The paper maintains that if the correct supports are in place, including medical treatment and employment services, an individual with a severe psychiatric disability can hold a competitive job and in turn become more self-sufficient and contribute to society. O'Connor also points out that supported employment can "increase people's self-esteem, and reduce homelessness and incarceration". The NGA paper gives three strategies for states to consider in order to encourage more individuals with psychiatric disabilities to work. The first strategy involves providing customized assistance for at-risk groups, "including screening for depression and providing people with advisement, education, training and employment services" (Manisses Communication Group, Inc., 2003). The second strategy involves "expanding vocational rehabilitation and employment-related services." The last strategy the paper identifies is to "increase professional and non-professional or community supports". The paper studied eight state initiatives implementing a variety of strategies. The study concluded that individuals with psychiatric disabilities, when given the proper supports were able to better handle day-to-day life issues and maintain a competitive job for twice as long as those who did not receive support.
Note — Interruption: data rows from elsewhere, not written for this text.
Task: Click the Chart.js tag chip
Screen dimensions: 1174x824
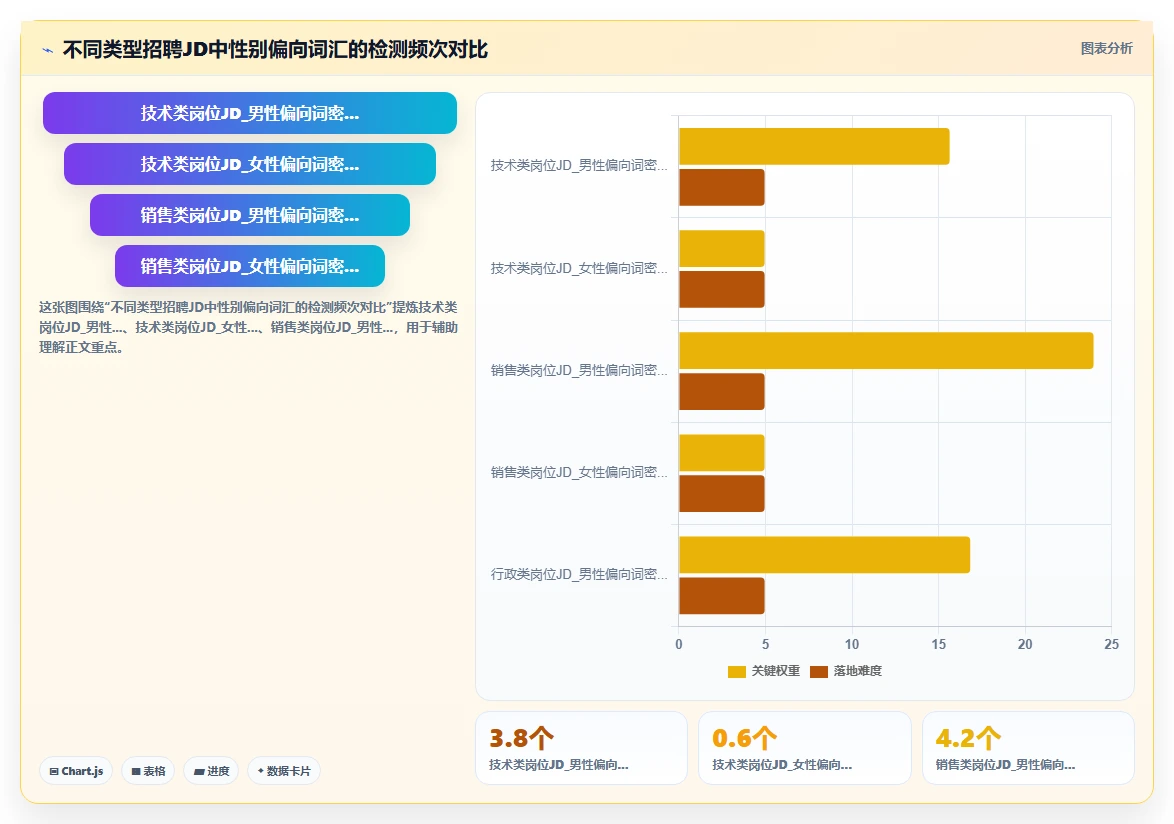Action: (76, 771)
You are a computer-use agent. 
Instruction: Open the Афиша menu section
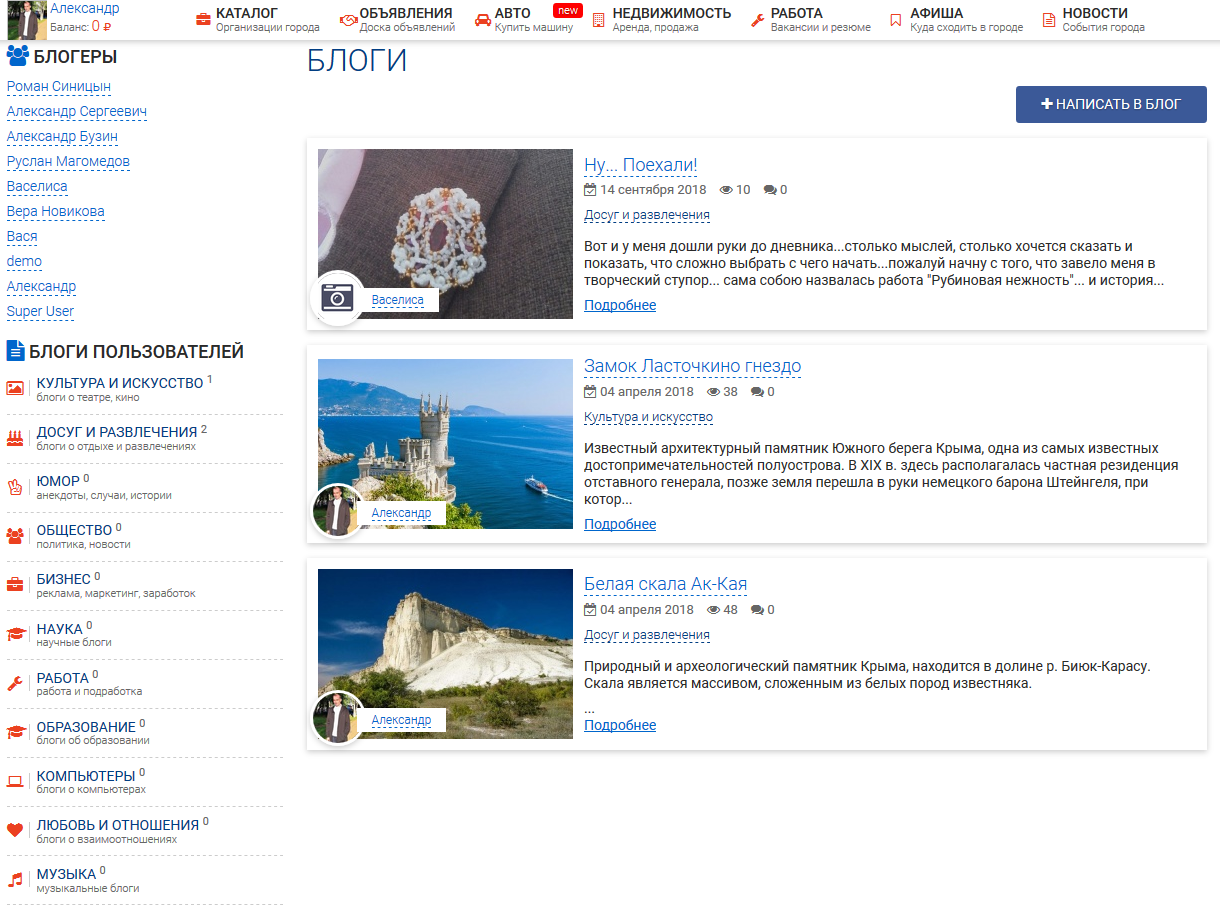pos(936,14)
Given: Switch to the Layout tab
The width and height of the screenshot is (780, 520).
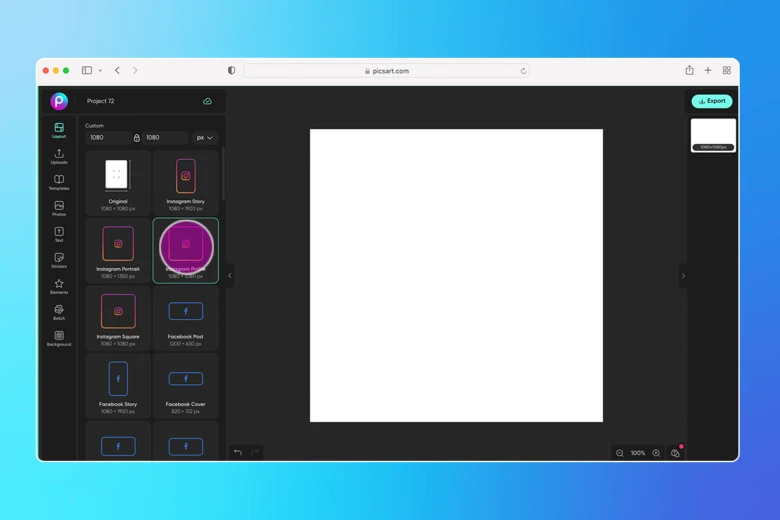Looking at the screenshot, I should click(x=59, y=130).
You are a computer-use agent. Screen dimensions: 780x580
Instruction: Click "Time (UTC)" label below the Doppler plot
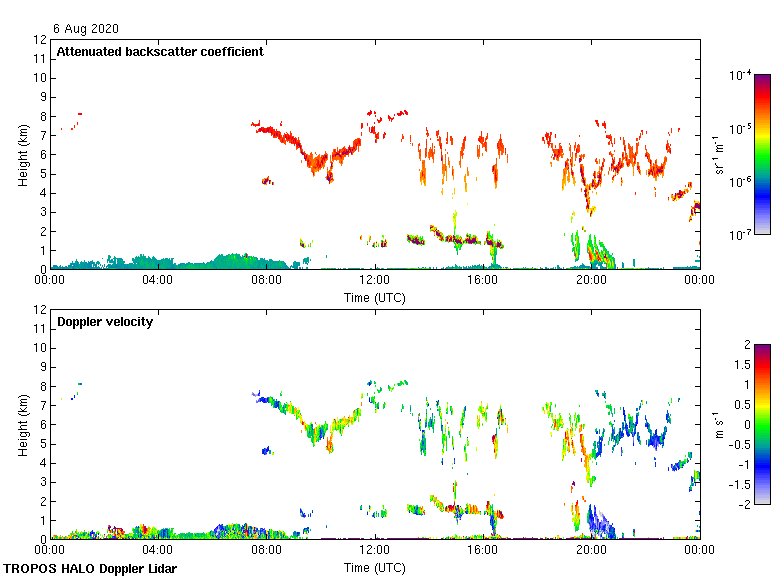point(375,568)
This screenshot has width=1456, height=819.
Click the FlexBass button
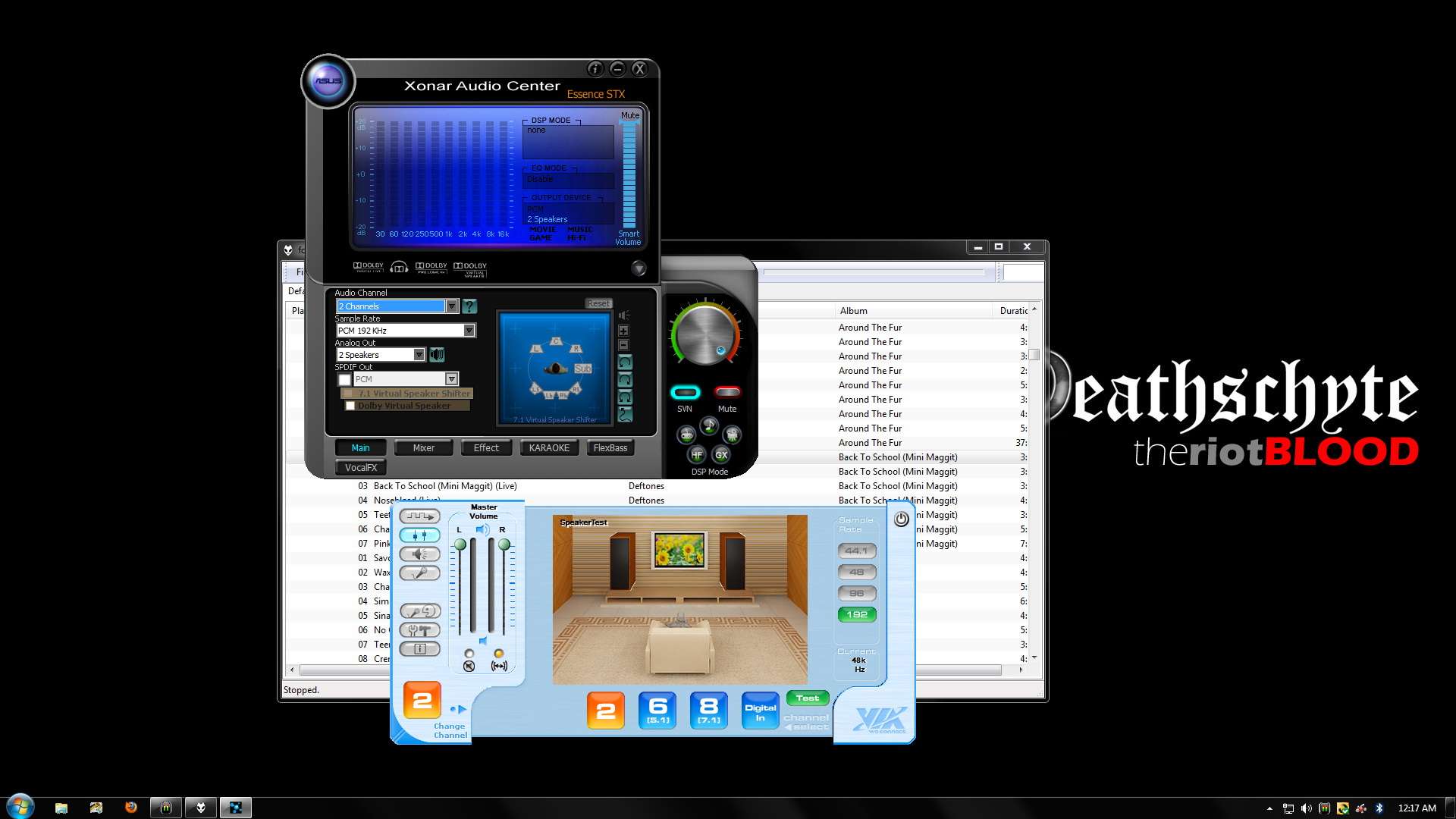[x=610, y=447]
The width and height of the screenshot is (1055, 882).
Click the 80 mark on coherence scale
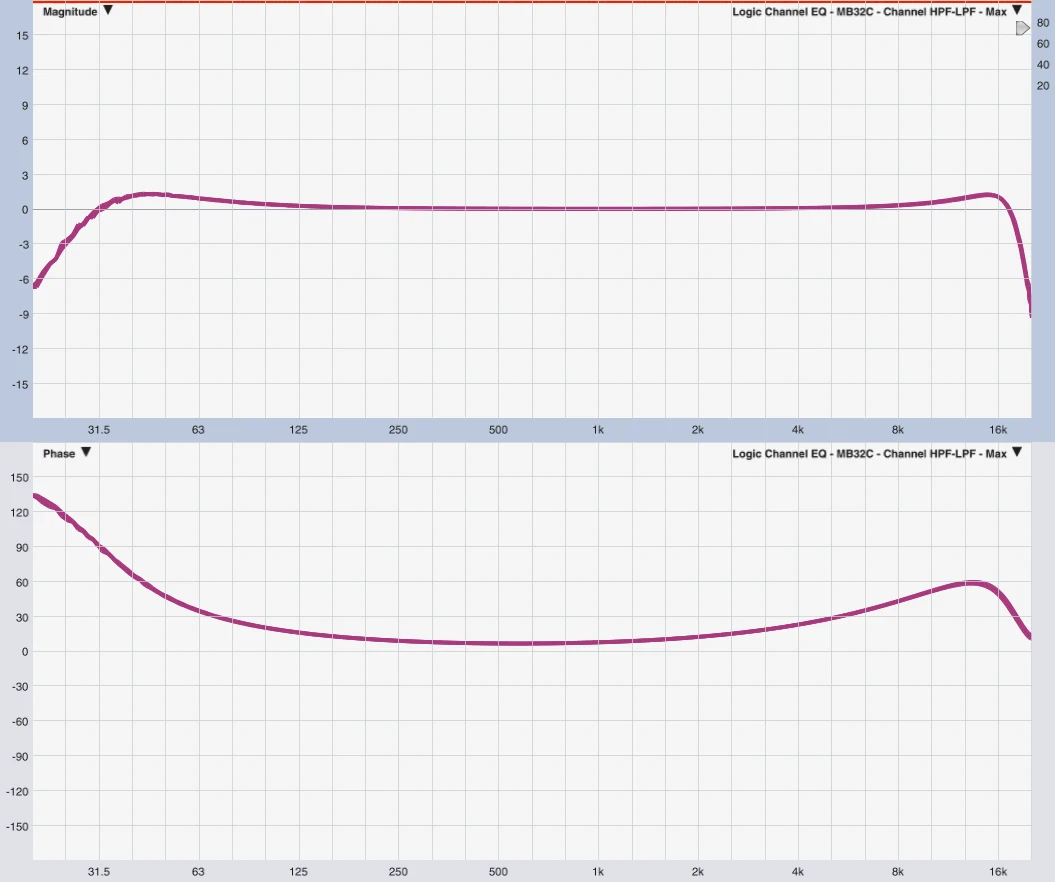[1043, 25]
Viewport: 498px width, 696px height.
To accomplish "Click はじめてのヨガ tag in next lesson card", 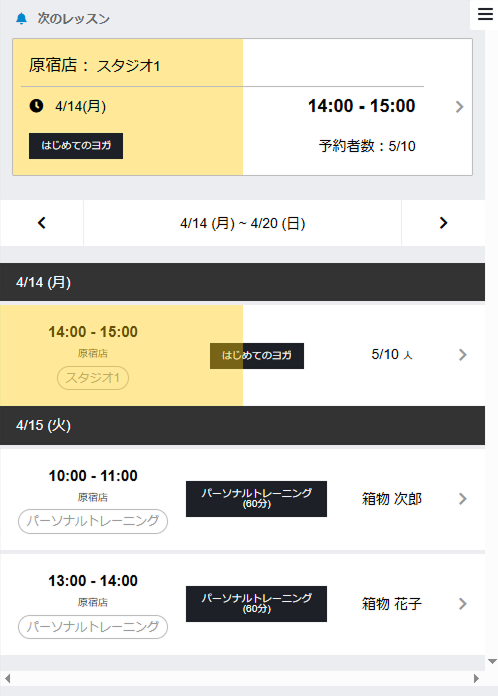I will tap(76, 146).
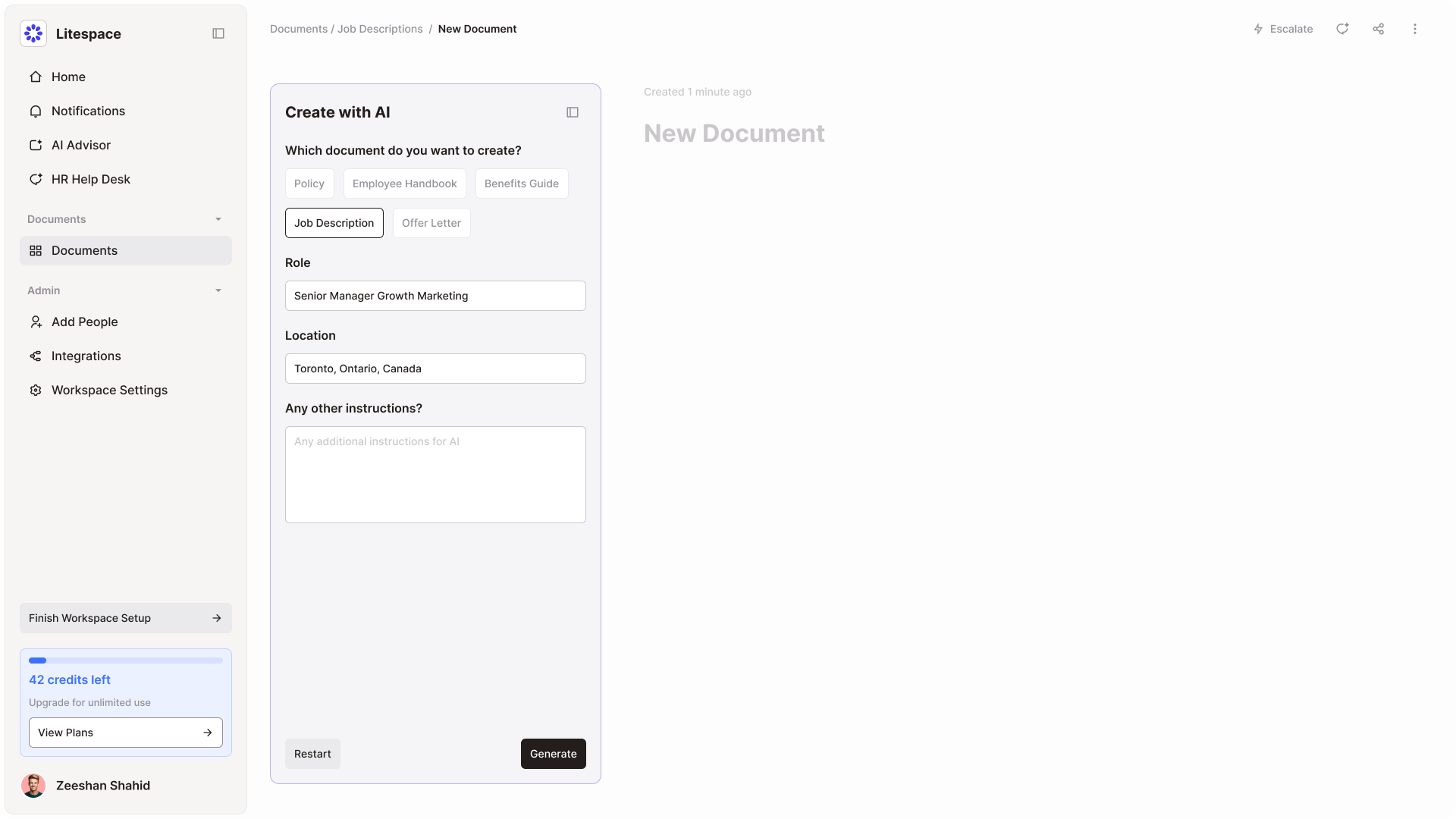Open AI Advisor from sidebar

(80, 145)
O'Connor acknowledges that the startup costs for such initiatives can be considerable. However, according to Harvey Rosenthal, Executive Director of the New York Association of Psychiatric Rehabilitation Services, "Not only is supported employment the right policy-it's good, smart policy from a fiscal point of view."

Reference:

Manisses Communication Group, Inc. (2003). NGA report urges states to develop supported employment programs. Mental Health Weekly 13:33, 1-3.